→ **RECORDS FOR THE EXERCISE**:
####

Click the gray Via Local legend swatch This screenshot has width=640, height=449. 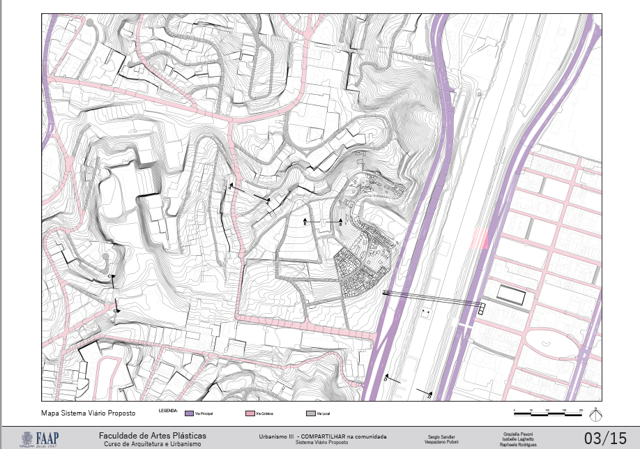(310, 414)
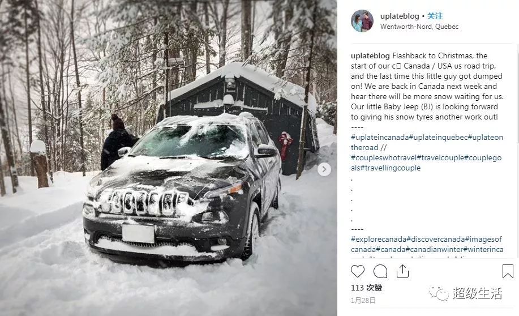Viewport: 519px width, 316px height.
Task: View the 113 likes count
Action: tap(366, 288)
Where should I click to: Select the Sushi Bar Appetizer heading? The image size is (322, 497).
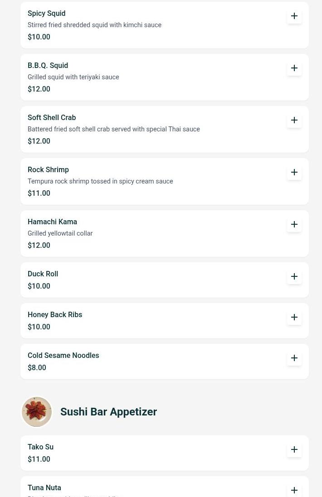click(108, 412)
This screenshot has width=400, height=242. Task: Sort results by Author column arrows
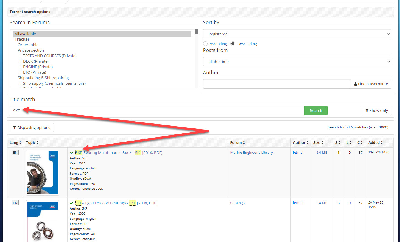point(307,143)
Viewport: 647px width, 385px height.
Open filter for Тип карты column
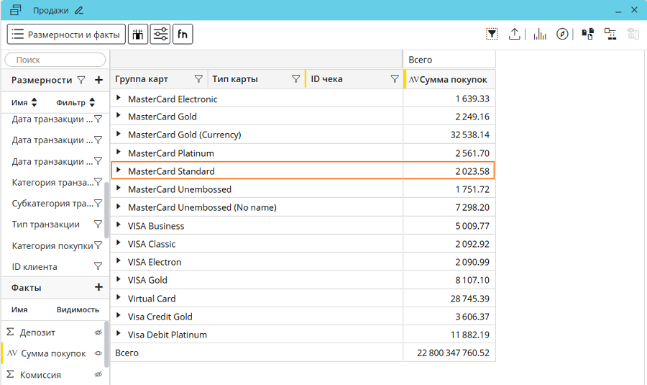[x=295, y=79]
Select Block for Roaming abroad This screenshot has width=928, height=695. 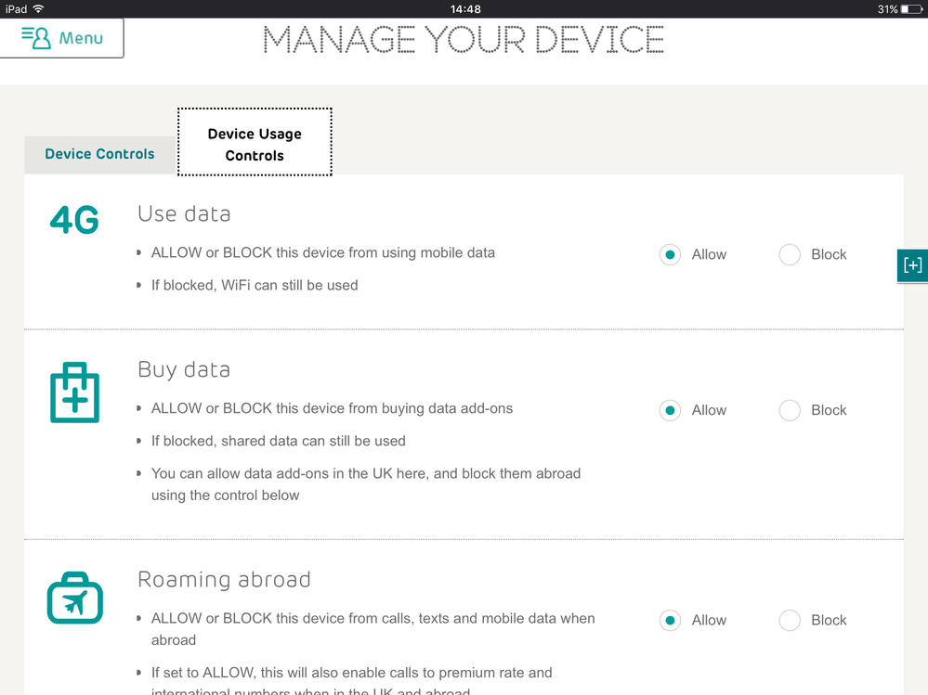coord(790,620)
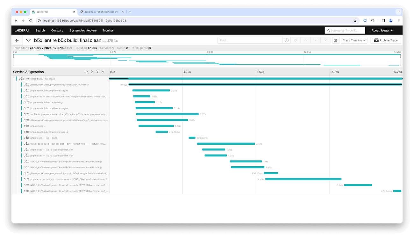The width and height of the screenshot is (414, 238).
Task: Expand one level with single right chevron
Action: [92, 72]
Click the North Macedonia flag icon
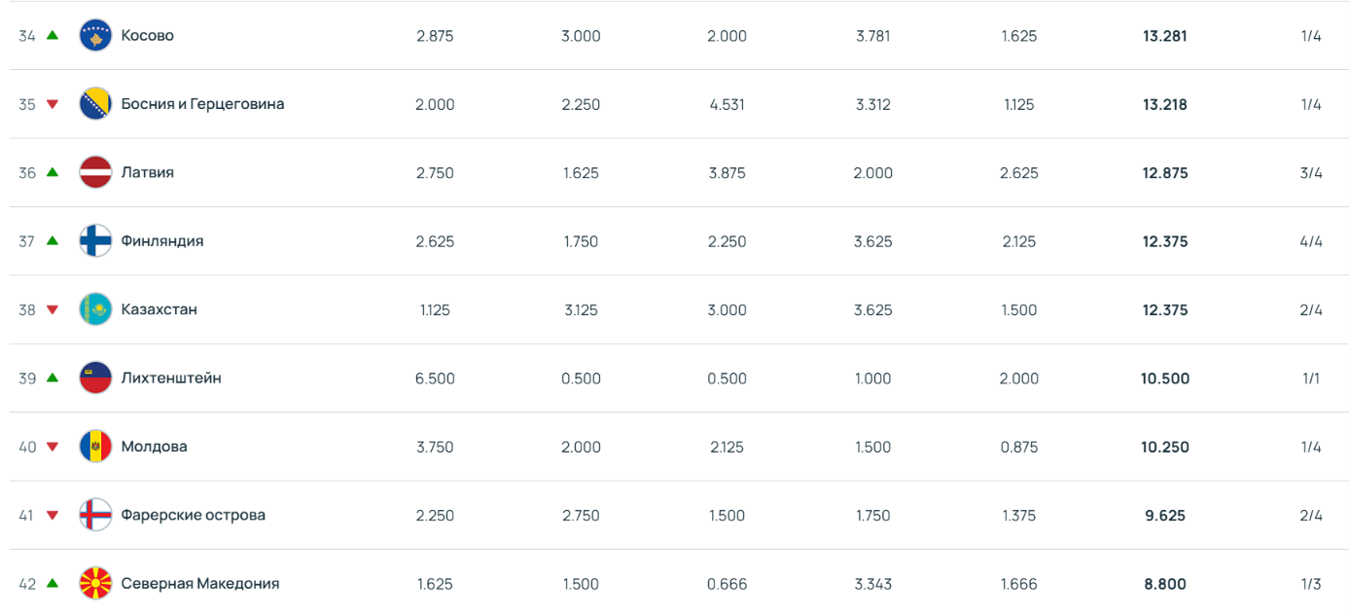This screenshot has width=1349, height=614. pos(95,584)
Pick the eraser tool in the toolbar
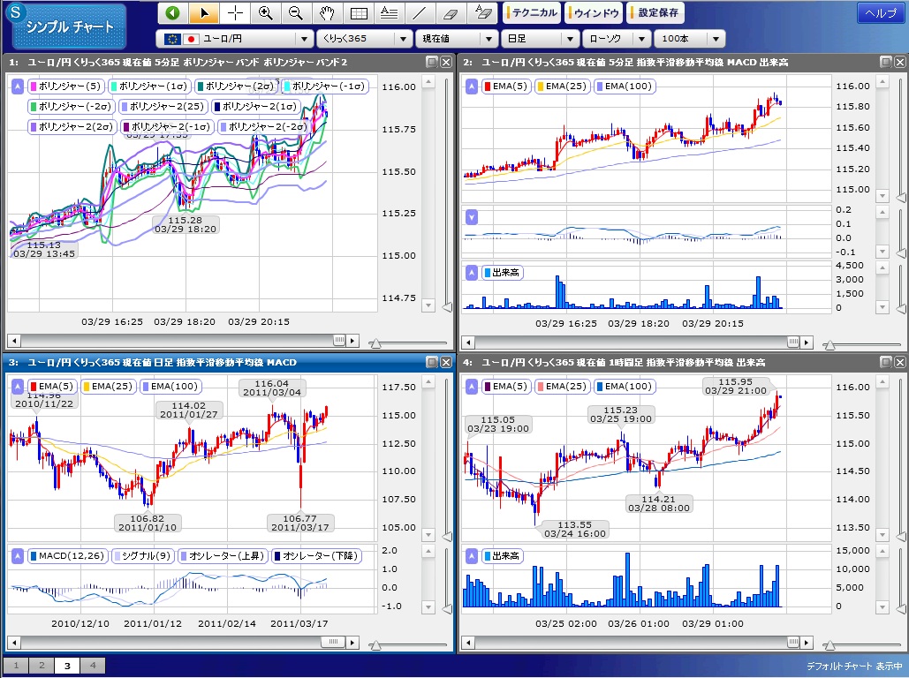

####

→ **WHAT THE EXERCISE ASKS**:
Please copy the data above word for word, but only from the line that contains "Click the North Macedonia flag icon" through the final line, both included, and without the pictures.

→ **TASK ANSWER**:
Click the North Macedonia flag icon
This screenshot has width=1349, height=614. pos(95,584)
Pick the eraser tool in the toolbar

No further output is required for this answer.